(Records from a collection)
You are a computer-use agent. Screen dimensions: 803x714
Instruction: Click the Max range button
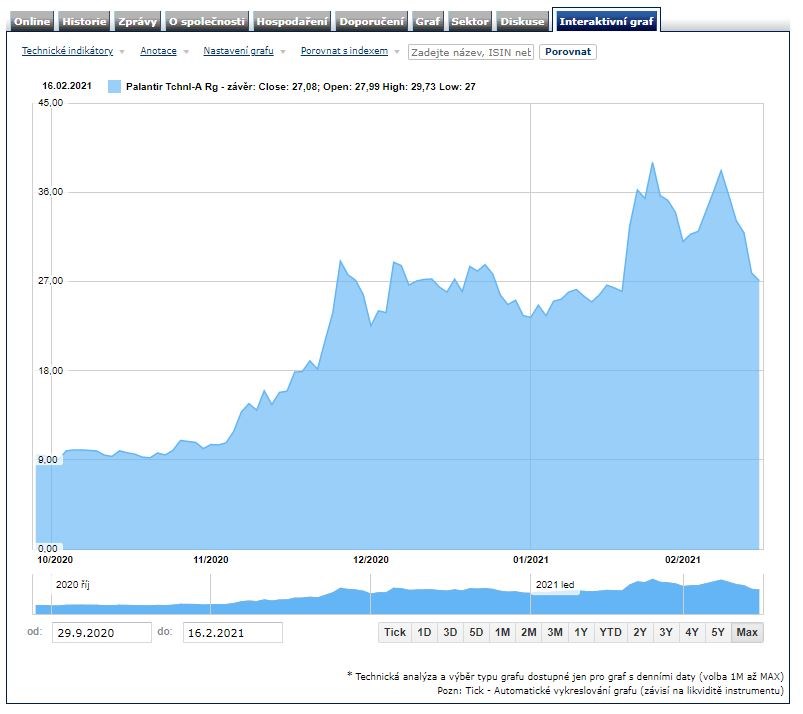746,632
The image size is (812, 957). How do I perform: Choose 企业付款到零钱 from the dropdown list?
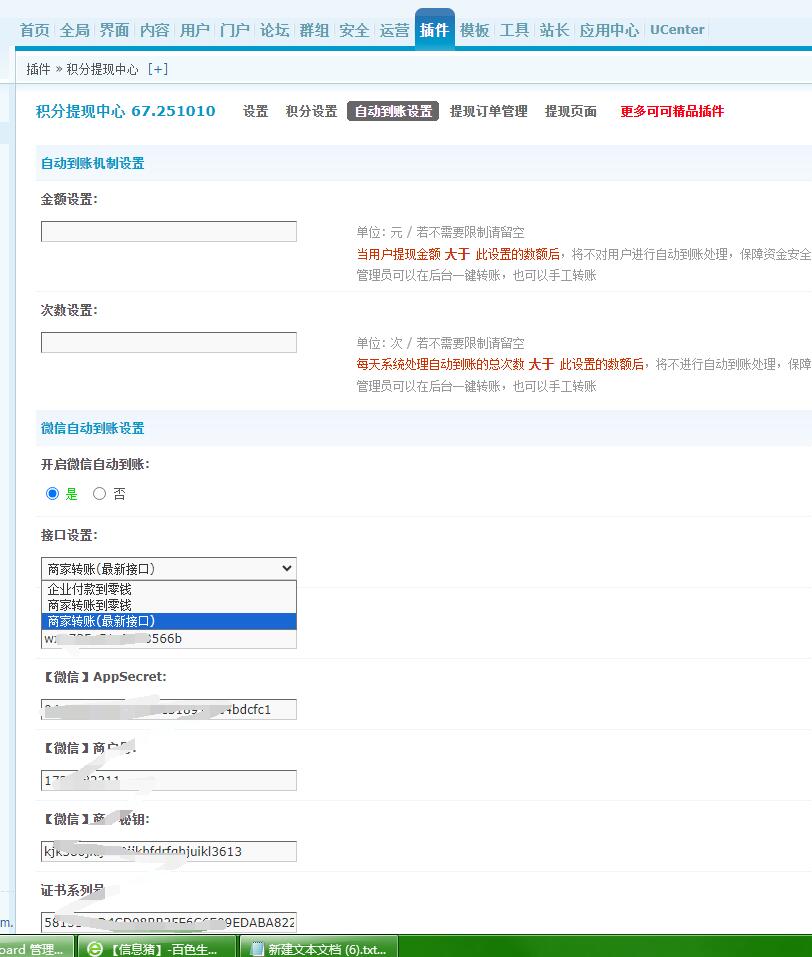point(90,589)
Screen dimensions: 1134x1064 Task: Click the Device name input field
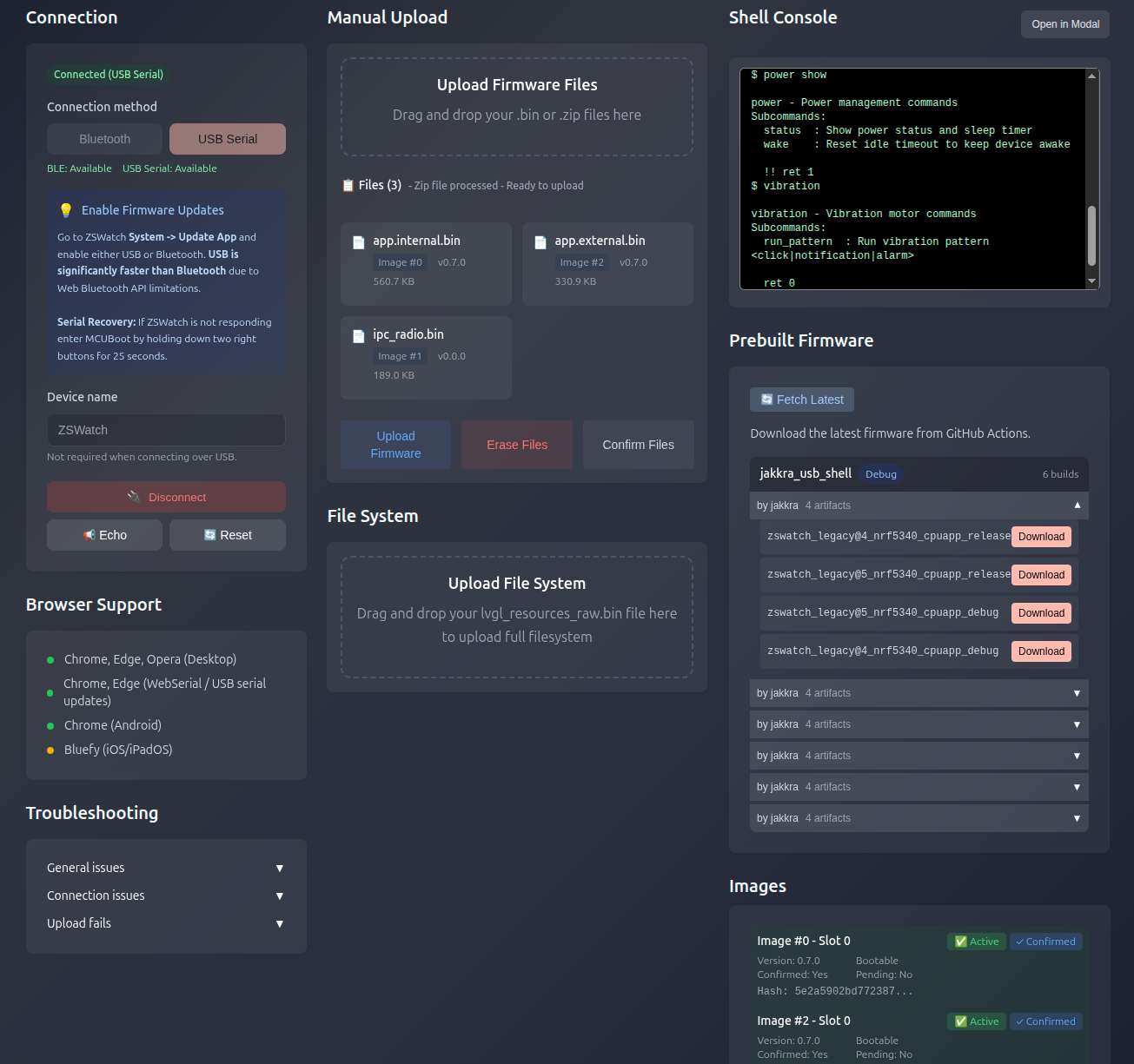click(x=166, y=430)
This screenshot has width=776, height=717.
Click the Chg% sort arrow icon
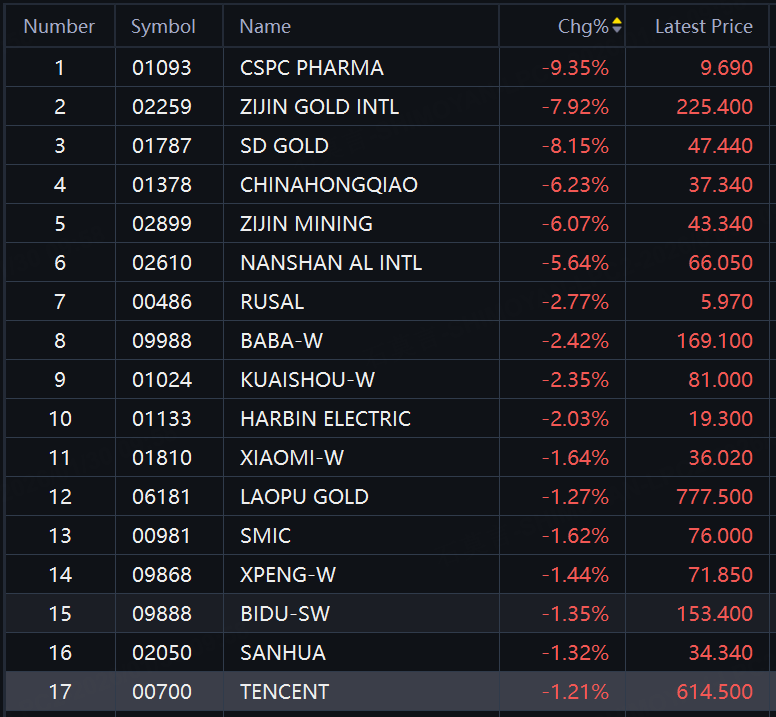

▸ **ABOUT THIS EXERCISE**:
Would you please output each record exactly, leaving the images out?

▸ **EXERCISE ANSWER**:
You are a computer-use agent. Screen dimensions: 803x714
Instruction: Click the Max range button
746,632
The image size is (812, 957). How do I perform: Choose 企业付款到零钱 from the dropdown list?
point(90,589)
Screen dimensions: 1134x1064 Task: Click the Device name input field
click(x=166, y=430)
This screenshot has width=776, height=717.
Click the Chg% sort arrow icon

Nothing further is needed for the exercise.